▶ **THE TASK**:
Work through the lines below and count those holding "button"; reply with the number only.

[Saved data entries]
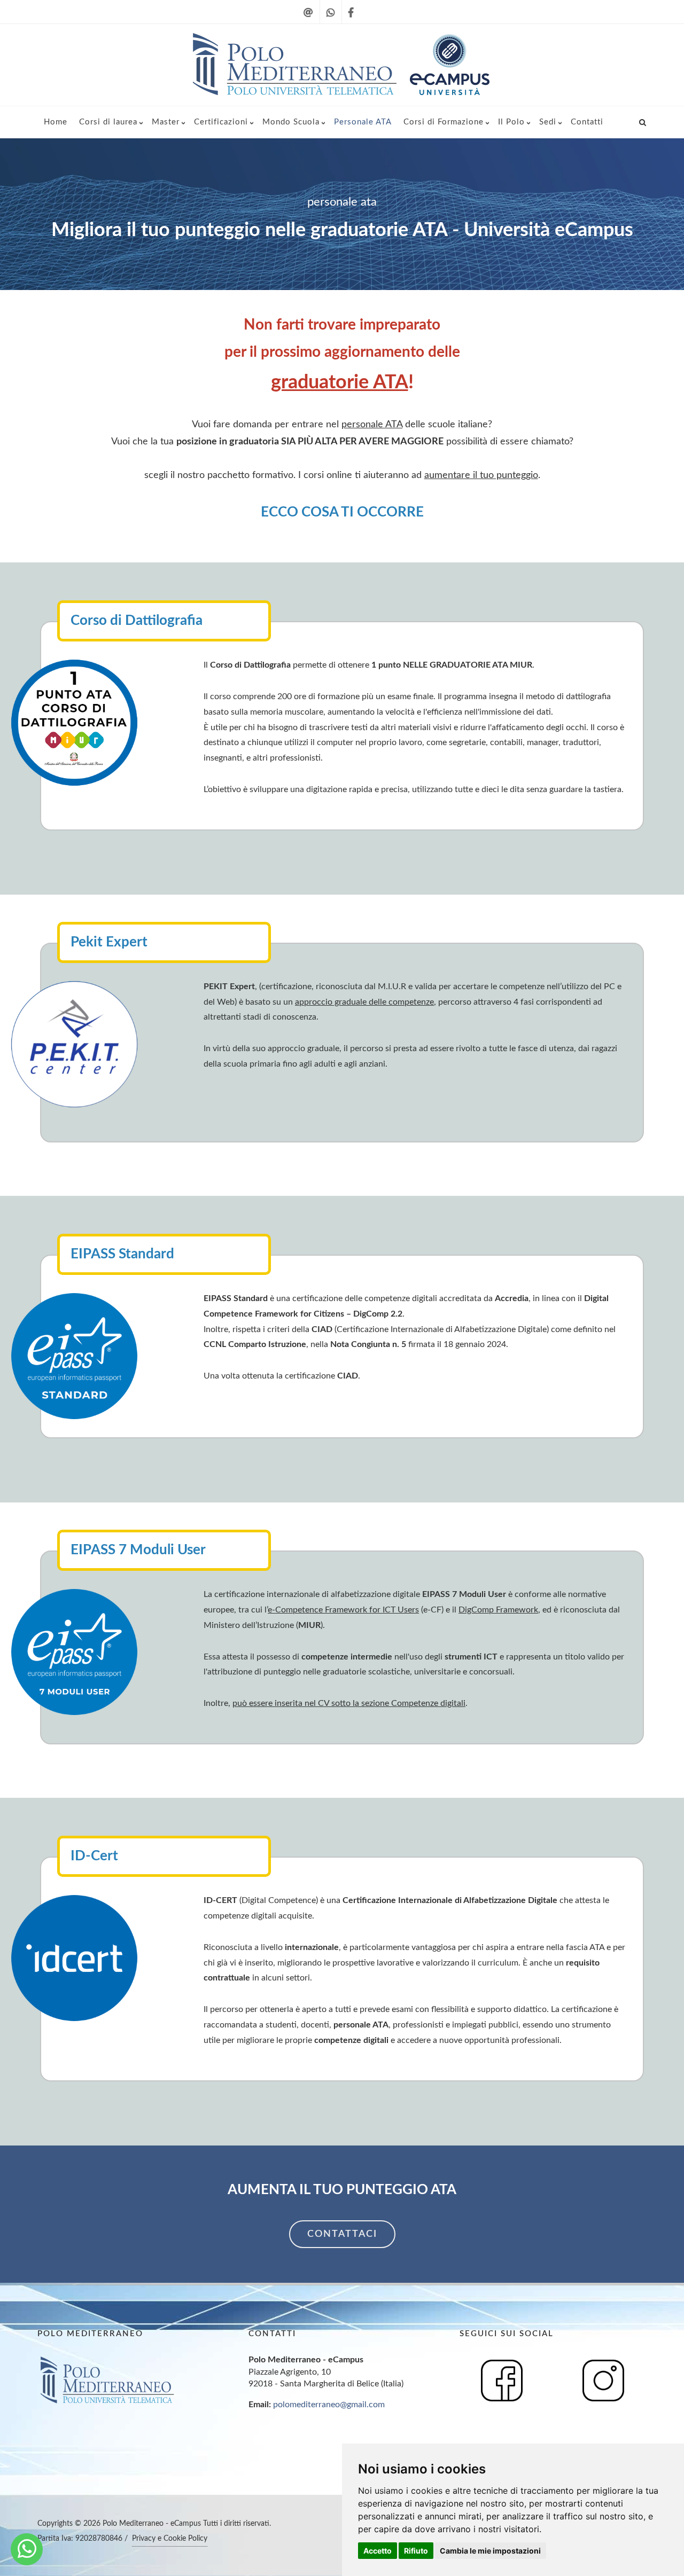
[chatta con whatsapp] (330, 19)
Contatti (587, 122)
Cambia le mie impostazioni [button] (490, 2550)
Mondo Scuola (291, 122)
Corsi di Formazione (443, 122)
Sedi (547, 122)
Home (55, 122)
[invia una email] (308, 19)
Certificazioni (221, 122)
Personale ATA (363, 122)
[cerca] (643, 120)
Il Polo (511, 122)
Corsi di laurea (108, 122)
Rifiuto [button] (416, 2550)
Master (166, 122)
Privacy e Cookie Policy (169, 2538)
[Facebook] (351, 19)
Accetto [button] (377, 2550)
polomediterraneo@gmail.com (329, 2404)
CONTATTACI (342, 2234)
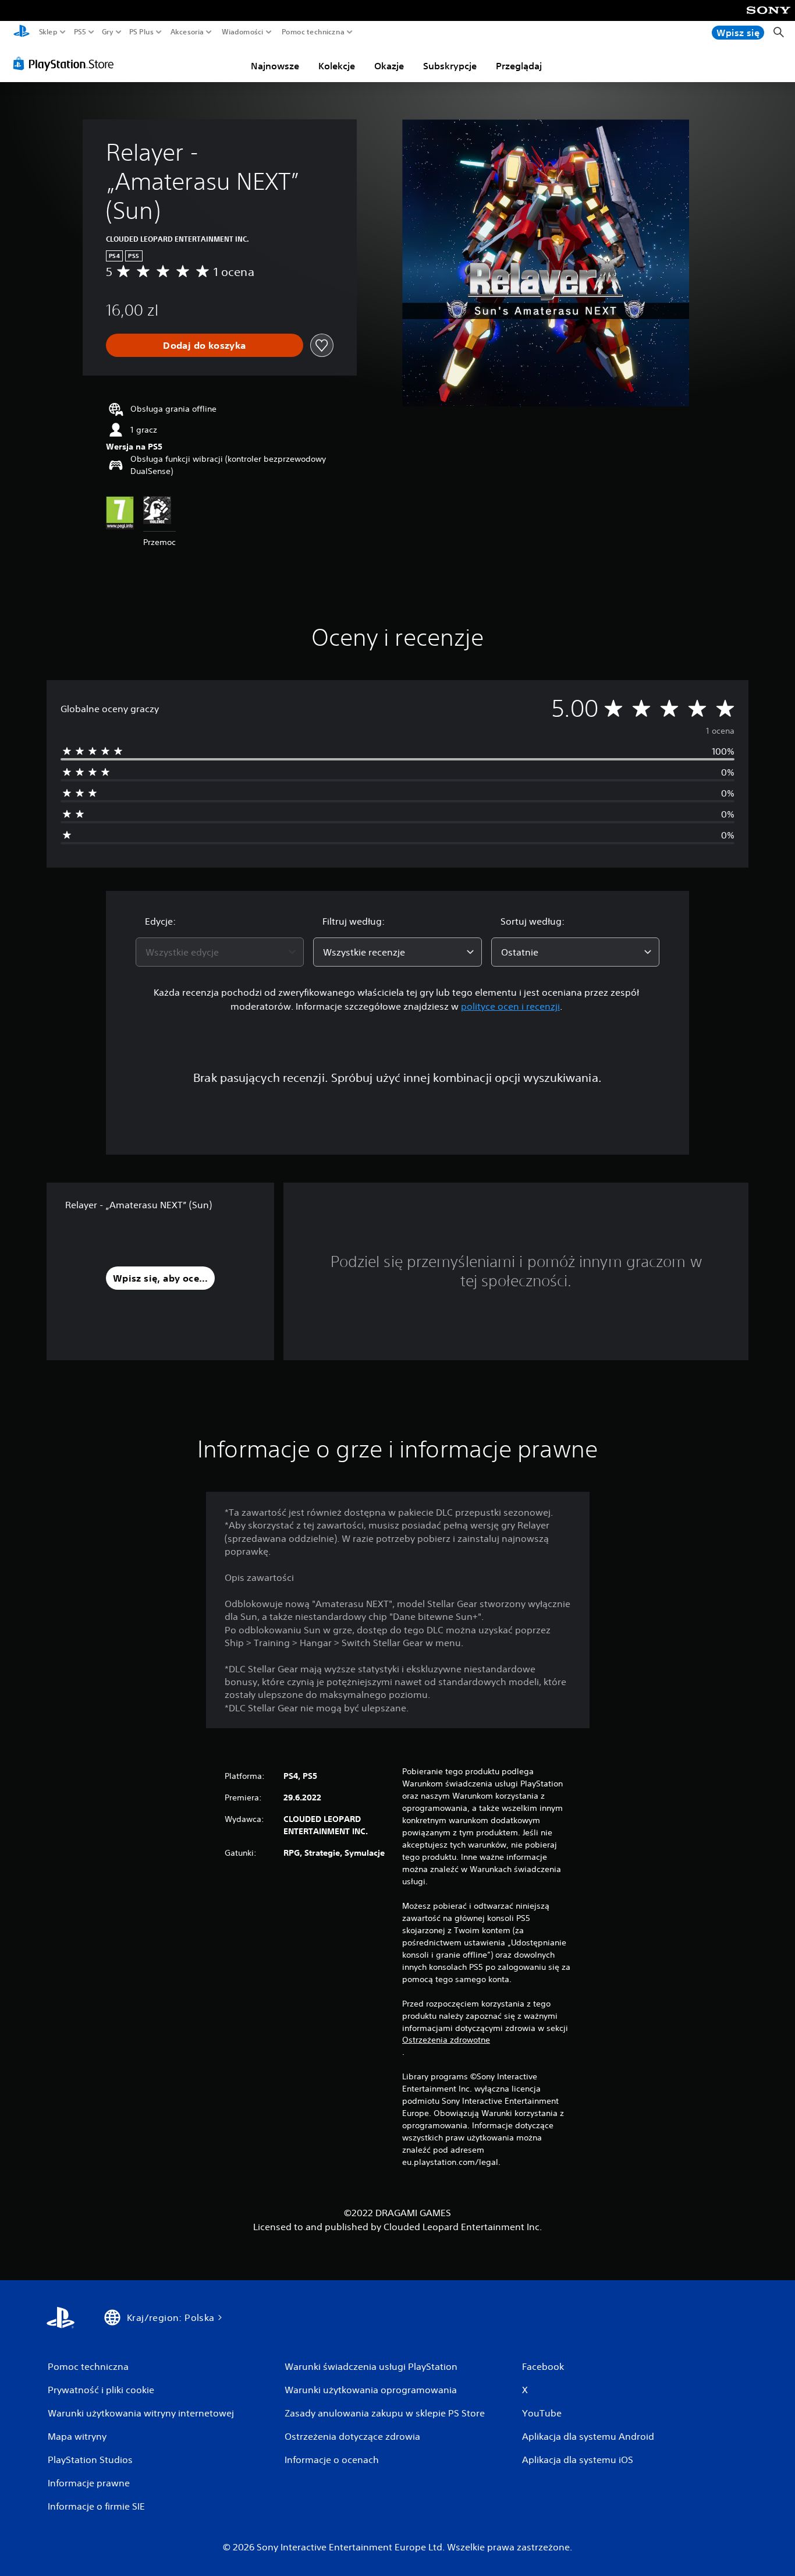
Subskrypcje (450, 66)
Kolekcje (336, 66)
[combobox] (220, 952)
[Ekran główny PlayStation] (21, 32)
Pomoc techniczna (312, 32)
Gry (107, 32)
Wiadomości (242, 32)
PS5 (80, 32)
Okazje (389, 66)
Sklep (48, 32)
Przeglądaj (519, 66)
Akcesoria (187, 32)
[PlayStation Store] (66, 63)
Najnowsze (275, 66)
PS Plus (141, 32)
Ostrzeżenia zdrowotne (446, 2039)
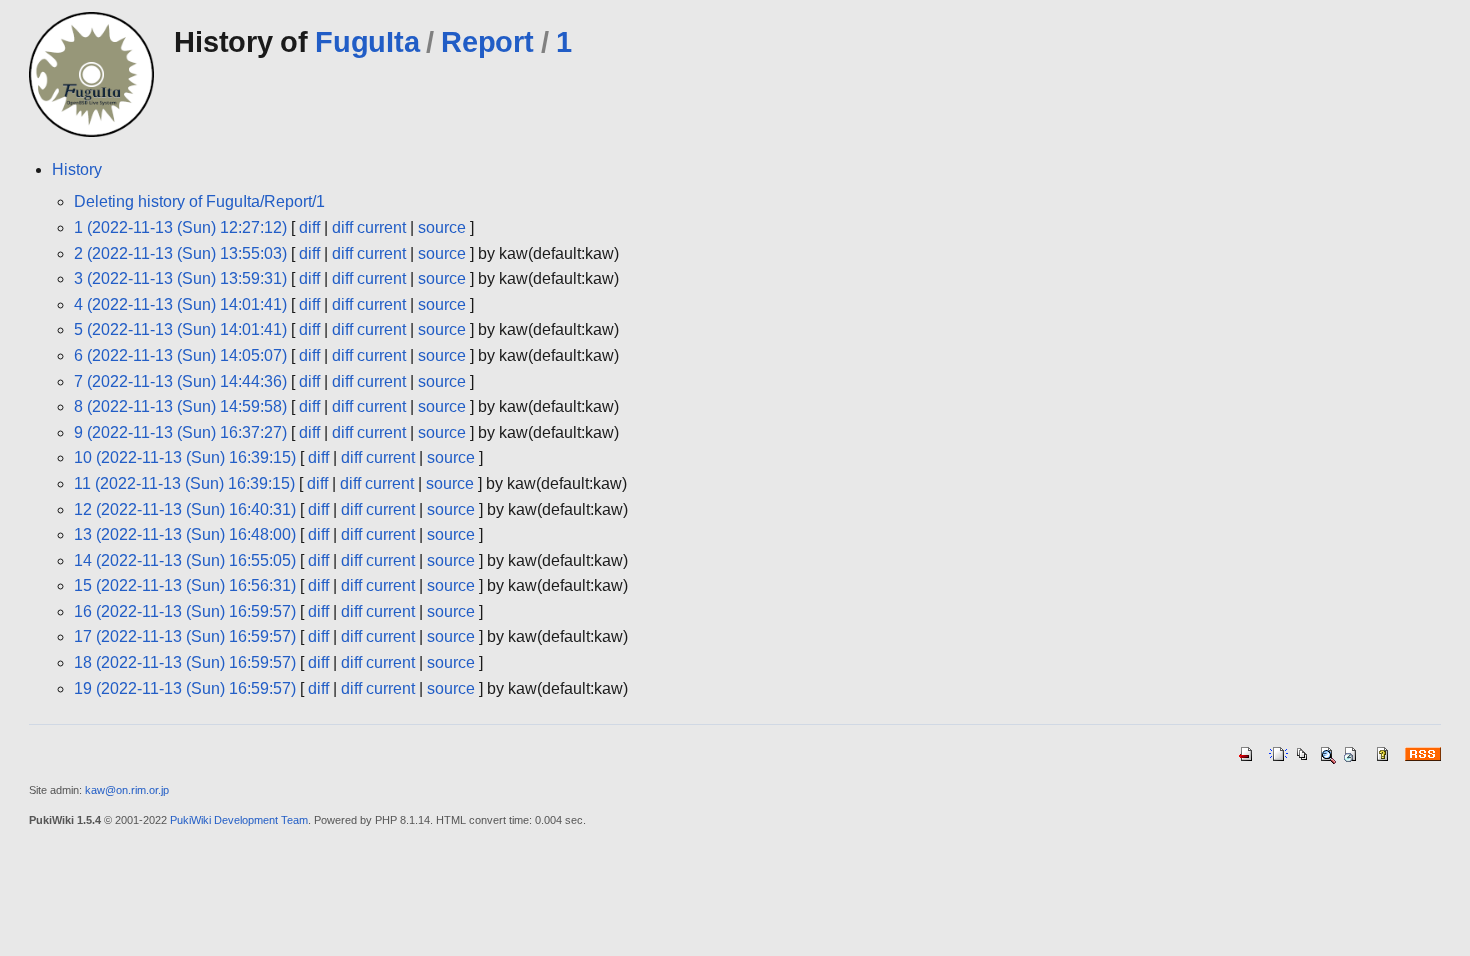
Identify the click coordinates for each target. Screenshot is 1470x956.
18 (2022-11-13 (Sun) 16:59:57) (185, 662)
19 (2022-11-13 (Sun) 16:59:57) (185, 688)
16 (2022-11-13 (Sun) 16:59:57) (185, 611)
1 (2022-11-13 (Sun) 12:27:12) (180, 227)
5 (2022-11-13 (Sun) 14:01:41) (180, 329)
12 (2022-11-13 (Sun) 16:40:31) (185, 509)
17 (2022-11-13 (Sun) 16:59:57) (185, 636)
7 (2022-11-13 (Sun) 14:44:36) (180, 381)
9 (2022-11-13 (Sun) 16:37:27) (180, 432)
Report (487, 42)
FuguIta (367, 42)
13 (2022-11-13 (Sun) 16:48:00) (185, 534)
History (77, 169)
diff (309, 227)
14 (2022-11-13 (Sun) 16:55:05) (185, 560)
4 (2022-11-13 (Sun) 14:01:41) (180, 304)
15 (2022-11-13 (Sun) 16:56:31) (185, 585)
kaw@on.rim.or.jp (127, 790)
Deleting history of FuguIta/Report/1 (199, 201)
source (442, 227)
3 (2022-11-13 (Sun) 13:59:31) (180, 278)
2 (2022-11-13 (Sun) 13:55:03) (180, 253)
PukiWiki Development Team (239, 820)
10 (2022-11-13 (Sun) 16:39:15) (185, 457)
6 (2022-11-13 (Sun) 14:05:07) (180, 355)
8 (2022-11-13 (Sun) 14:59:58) (180, 406)
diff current (369, 227)
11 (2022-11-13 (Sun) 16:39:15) (184, 483)
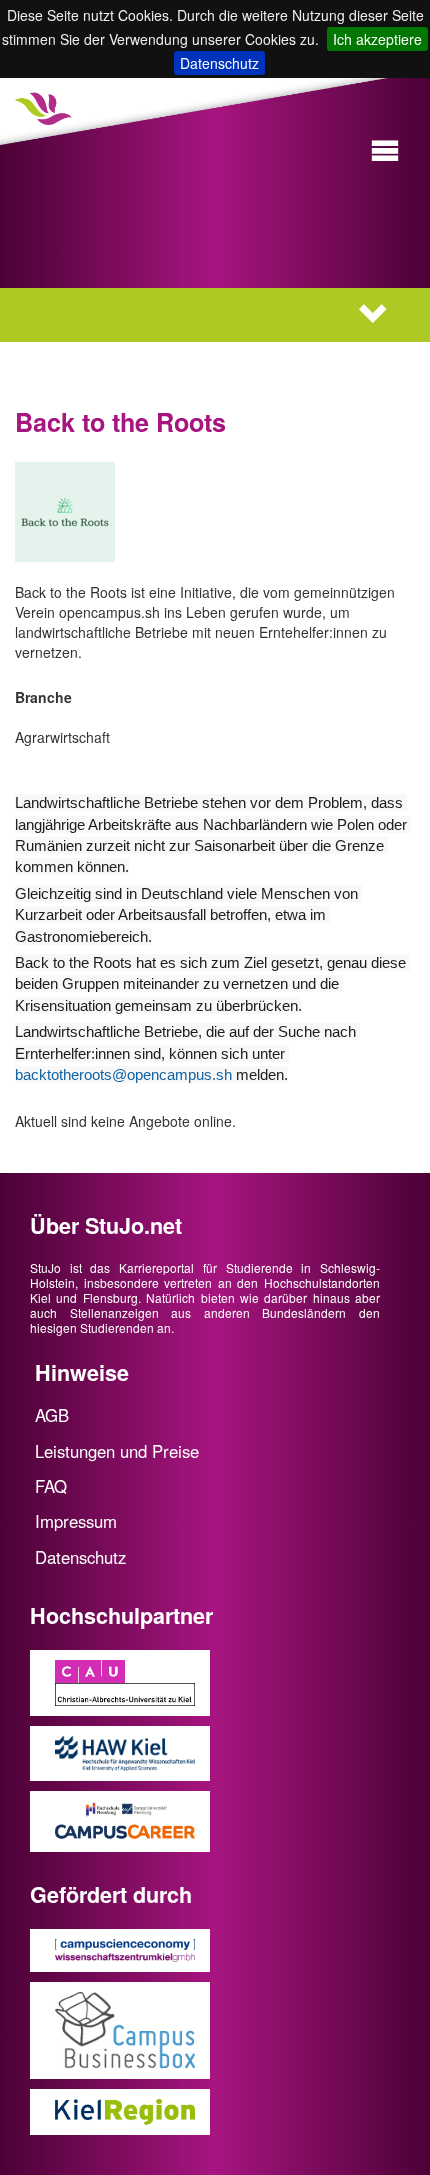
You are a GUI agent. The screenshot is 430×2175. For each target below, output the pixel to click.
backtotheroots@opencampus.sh (123, 1074)
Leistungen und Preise (117, 1451)
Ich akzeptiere (377, 39)
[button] (385, 152)
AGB (52, 1415)
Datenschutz (219, 63)
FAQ (51, 1486)
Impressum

▶ **YOUR RESPONSE**:
4